Coulomb (unit)
The SI unit of electric charge. One coulomb equals the charge carried by 6.24 × 10¹⁸ protons, or the charge that flows past a point in one second when the current is one ampere.
Definition
The coulomb (symbol C) is the SI unit of electric charge. Since the 2019 SI redefinition it has been defined exactly: one coulomb is the charge of 1/(1.602176634 × 10⁻¹⁹) elementary charges — roughly 6.24 quintillion protons' worth. Equivalently, one coulomb is the charge that passes through a cross-section of a conductor in one second when the current is one ampere.

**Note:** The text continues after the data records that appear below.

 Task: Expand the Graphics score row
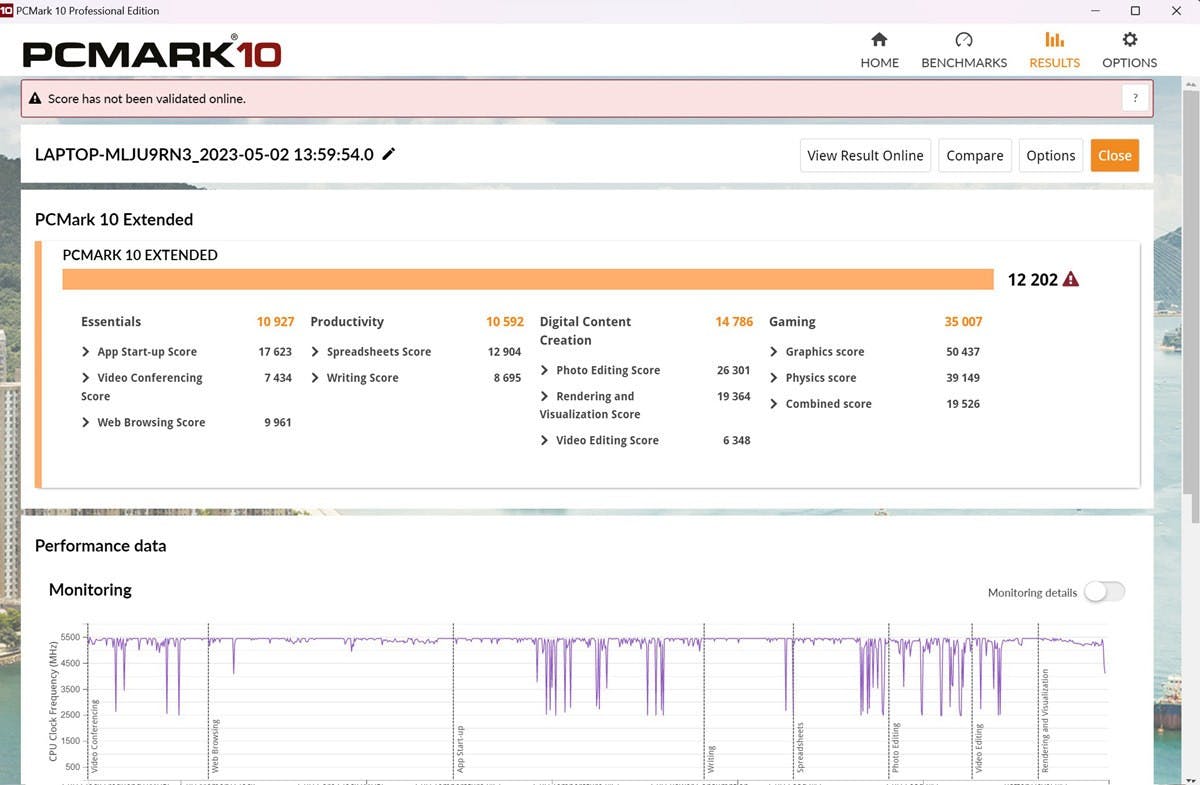tap(774, 352)
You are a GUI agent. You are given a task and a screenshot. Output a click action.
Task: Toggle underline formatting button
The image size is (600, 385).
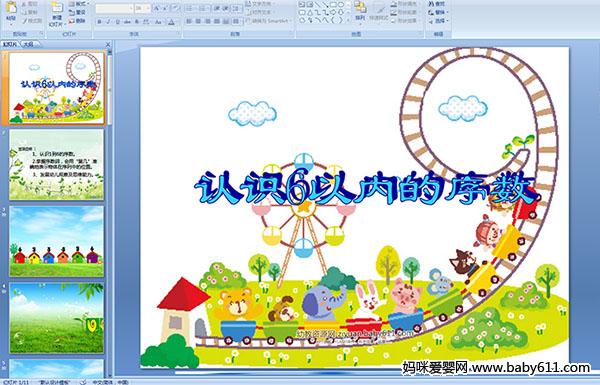[x=117, y=22]
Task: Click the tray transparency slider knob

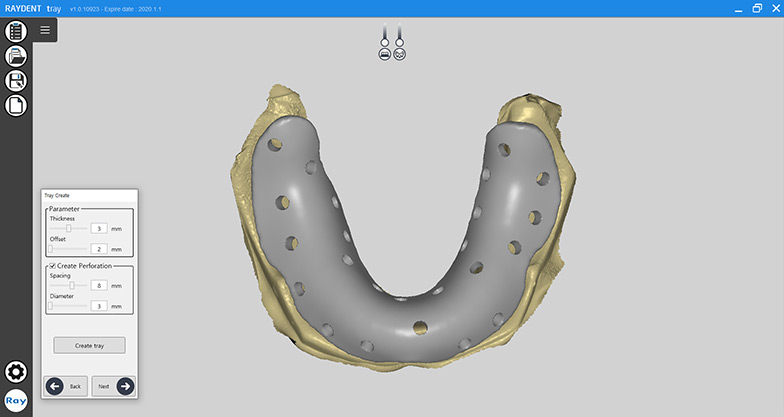Action: coord(384,42)
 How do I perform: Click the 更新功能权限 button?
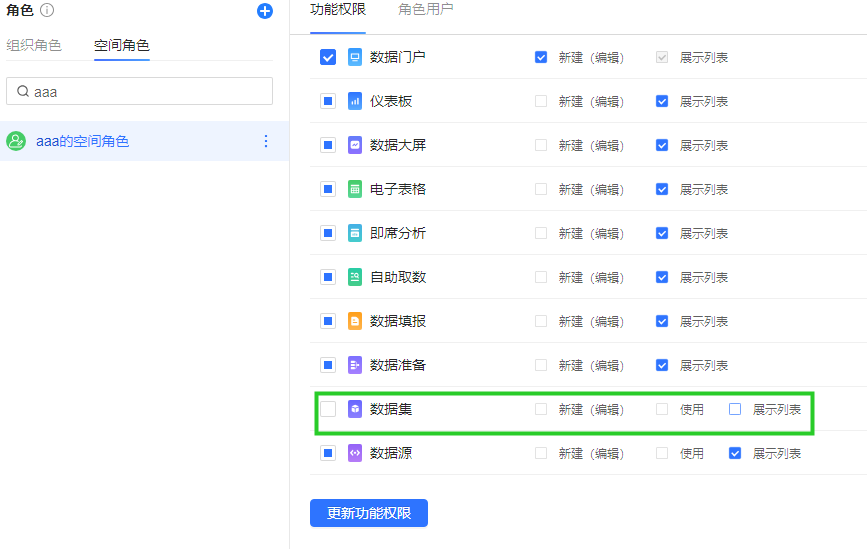pyautogui.click(x=368, y=513)
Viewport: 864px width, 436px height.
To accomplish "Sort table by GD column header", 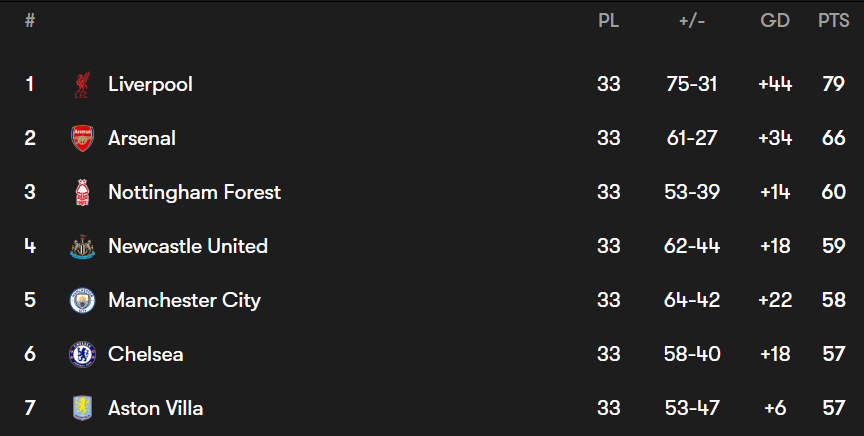I will tap(775, 20).
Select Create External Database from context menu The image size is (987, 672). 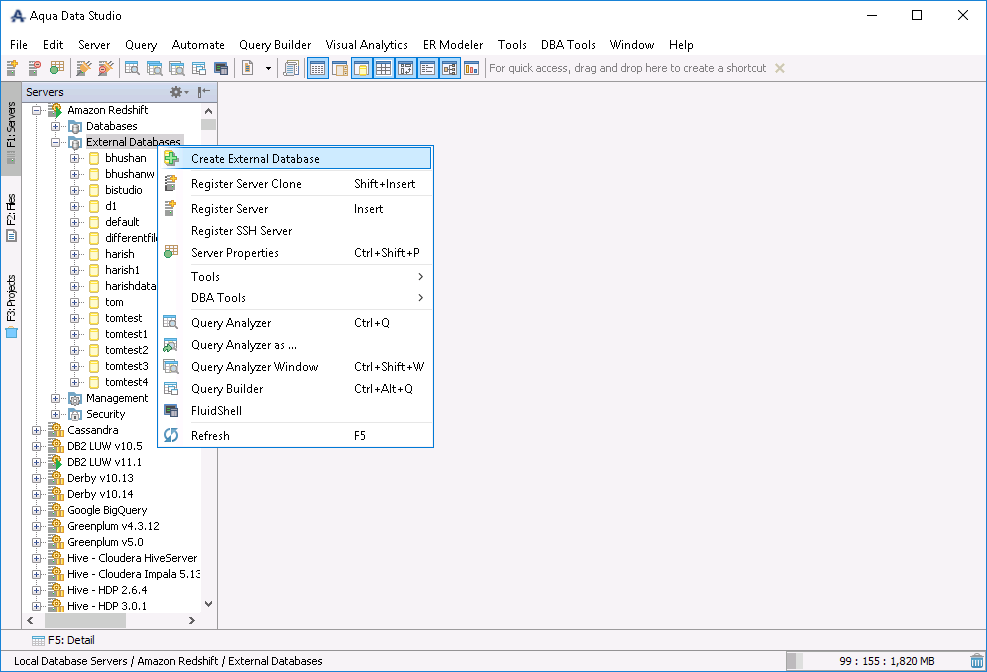pos(255,159)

A coulomb is an enormous amount of charge by human standards. Two one-coulomb charges placed one metre apart would repel each other with about nine billion newtons of force — roughly the weight of a million tonnes. That is why you never encounter "a coulomb" in electrostatics: a lightning bolt transfers only about 5–20 coulombs during its entire stroke, and a well-charged van de Graaff generator carries microcoulombs at most. In circuits, however, coulombs move effortlessly: a 1 A current moves one coulomb per second, so a household appliance drawing 10 A pushes tens of coulombs through its wires each second.
The unit honours Charles-Augustin de Coulomb, who first quantified how charges interact. It is the practical bridge between the microscopic elementary charge and the macroscopic currents that run civilisation.